Dawn first became hooked on traveling while studying abroad in London. Who knew how easy it was to hop on a plane, train or boat and emerge in another country! Since then, she has traveled as much as possible and loves how each destination alters her understanding of life. Read her expat exploits on shootandscrawl.com, view her photos on dawnspaulding.com and follow her on twitter @shootandscrawl. Based out of: Luxembourg City and New York City

15 Comments

    • Hi Debbie, Nice to see you on here! I agree with your friend – it’s really stressful to send your passport off, especially if you have a trip planned.
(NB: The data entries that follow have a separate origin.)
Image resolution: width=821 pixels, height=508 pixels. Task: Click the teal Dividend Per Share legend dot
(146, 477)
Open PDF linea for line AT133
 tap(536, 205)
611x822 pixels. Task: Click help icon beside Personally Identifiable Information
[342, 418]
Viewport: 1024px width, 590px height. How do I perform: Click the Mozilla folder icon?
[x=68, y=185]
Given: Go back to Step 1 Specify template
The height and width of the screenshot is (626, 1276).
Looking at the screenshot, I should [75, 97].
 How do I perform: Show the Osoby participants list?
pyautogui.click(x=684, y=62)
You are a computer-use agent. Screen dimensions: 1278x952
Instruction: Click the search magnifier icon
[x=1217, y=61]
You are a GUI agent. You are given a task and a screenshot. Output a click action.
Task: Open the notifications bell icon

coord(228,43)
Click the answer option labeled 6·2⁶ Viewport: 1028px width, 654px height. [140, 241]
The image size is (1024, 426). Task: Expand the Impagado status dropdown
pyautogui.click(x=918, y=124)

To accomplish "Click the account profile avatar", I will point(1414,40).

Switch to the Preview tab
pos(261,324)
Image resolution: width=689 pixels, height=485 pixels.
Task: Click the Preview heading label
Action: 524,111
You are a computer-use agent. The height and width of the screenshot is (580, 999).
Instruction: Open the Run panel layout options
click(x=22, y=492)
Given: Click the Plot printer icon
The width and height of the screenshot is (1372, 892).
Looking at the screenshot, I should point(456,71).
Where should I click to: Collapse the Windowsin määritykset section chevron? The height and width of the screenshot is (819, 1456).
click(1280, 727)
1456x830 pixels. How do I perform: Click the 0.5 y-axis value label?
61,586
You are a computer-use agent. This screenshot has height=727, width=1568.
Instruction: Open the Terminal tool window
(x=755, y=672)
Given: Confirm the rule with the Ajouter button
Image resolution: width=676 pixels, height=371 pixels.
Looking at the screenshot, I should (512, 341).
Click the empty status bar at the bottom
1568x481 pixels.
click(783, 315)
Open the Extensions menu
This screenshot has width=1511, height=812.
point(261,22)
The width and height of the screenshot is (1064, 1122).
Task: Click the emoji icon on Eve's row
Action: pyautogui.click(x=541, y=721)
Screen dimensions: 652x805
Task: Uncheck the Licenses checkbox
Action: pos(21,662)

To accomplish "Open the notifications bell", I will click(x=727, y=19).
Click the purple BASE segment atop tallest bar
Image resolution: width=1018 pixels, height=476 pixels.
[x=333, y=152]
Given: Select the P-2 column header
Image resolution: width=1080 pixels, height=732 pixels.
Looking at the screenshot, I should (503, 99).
I’m glad it worked out for her!

  1. Getting our visa for China wasn’t that bad but it was expensive!! It’s a pretty quick turn around (4 days) but stressful because we had bought our plane ticket beforehand and heard about people getting denied!

    • Hi Jade, Arrgh, yes it is quite expensive! It really adds to the cost on top of the tickets and everything else. I’m relieved to hear you had success!

  2. I recently arrived in Mumbai, India, and had read that you can get your VISA issued on your arrival. Word of advice; get your visas sorted before you arrive in India!!! I could write a book about my experiences!

    • Hi John, Good to know my hours at the India visa office in NYC weren’t wasted since I’m going to Mumbai in a month! Maybe you SHOULD write a book (or at least a long post) about your visa experiences. I think it’s a topic not enough people know about.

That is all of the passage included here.